Don't know about the rocket, but the liquid would instantly gasify on contact with the water.  The water would eventually freeze into an ever-expanding ice floe, and the liquid methane would run out across the floe.  The flowrate through the tanker hole would essentially be gravity driven; the tanker would depressurize quickly.

What happens next depends on the wind speed and direction.  The cold methane will hug the ground; on land it will follow low points like valleys or streets.  As it starts to mix with the surrounding air an opaque cloud will form from the condensation of water vapor.  How fast it mixes depends on the wind turbulence.  You would first get a severe asphyxiation danger from the cloud and then an explosion danger.  If the cloud reaches the explosive limit then something like a automobile distributor could set it off.

Great info Dave!

Question: how much BCF can be on one tanker, and if there was a problem, what is the size that that gas would expand to?

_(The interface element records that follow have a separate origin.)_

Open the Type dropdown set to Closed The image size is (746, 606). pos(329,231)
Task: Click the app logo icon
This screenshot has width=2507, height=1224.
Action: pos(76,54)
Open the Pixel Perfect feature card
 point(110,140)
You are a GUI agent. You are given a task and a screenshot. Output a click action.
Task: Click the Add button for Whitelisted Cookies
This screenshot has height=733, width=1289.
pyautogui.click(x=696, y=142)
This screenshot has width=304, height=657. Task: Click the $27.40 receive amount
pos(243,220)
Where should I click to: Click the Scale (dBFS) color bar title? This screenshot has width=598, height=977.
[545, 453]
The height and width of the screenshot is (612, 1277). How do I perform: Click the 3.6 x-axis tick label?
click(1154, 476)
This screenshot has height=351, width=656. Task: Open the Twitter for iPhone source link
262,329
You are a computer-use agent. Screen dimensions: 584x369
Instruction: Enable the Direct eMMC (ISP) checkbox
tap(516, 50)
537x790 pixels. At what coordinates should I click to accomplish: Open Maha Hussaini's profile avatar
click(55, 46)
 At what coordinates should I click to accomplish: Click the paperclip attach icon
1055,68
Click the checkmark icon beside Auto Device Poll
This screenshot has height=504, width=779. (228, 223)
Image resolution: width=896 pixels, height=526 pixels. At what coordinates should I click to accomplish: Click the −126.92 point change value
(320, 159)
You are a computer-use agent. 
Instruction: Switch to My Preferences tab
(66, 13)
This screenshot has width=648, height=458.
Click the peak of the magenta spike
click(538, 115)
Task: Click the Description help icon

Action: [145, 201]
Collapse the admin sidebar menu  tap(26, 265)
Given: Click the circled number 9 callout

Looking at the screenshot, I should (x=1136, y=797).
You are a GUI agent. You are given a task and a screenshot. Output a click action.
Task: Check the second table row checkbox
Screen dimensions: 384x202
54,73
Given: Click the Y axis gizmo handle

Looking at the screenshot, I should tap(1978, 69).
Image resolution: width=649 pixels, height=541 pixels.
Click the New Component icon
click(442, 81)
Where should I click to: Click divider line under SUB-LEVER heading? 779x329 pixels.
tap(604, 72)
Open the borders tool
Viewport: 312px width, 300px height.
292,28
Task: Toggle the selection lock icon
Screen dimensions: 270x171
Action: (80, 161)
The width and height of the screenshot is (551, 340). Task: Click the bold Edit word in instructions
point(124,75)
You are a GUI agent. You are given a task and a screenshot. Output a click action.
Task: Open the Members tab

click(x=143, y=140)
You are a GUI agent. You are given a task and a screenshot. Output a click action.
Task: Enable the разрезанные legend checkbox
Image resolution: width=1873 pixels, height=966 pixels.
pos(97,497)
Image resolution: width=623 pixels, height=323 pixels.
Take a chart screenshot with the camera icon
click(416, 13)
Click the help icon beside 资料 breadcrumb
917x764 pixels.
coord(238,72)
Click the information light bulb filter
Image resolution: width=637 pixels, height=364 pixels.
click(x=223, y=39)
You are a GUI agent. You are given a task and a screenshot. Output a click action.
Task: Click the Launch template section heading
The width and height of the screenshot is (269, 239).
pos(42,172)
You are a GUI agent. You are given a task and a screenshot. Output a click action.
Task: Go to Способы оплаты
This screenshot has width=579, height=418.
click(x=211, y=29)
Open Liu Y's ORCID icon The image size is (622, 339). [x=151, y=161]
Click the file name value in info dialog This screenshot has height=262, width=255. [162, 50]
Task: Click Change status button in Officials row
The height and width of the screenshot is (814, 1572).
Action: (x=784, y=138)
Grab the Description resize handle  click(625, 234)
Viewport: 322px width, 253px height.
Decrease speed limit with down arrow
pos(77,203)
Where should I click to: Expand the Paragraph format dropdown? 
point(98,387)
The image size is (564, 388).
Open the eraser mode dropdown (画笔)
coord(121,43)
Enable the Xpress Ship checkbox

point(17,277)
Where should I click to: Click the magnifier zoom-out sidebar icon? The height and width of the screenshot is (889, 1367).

In other words, how big is a billion cubic feet of gas in the air? I assume 1 billion cubic feet is 1000x1000x1000 so is a cube the size of three lengths of football fields on each side (per bcf)

When the gas industry says cf of gas they usually mean standard cubic feet, which is at 60 deg F and 14.696 psia.  So a billion standard cubic feet of gas at normal ambients occupies close to a billion cubic feet of actual volume (or water volume).
Largest LNG tanker now holds 'bout 145K m3 of tank vol => 3 BSCF (billion standard cubic feet)

probably increasing in future to 200K m3 of tank vol => 4 BSCF

Tanks are thinner towards the top and looks like future tankers will be using aluminum tanks to save weight.

Sandia Labs study classifies a successful terrorist attack on an LNG tanker as a, "Low probability, high consequence  event." Radiated heat would be damaging within a 1 mile radius.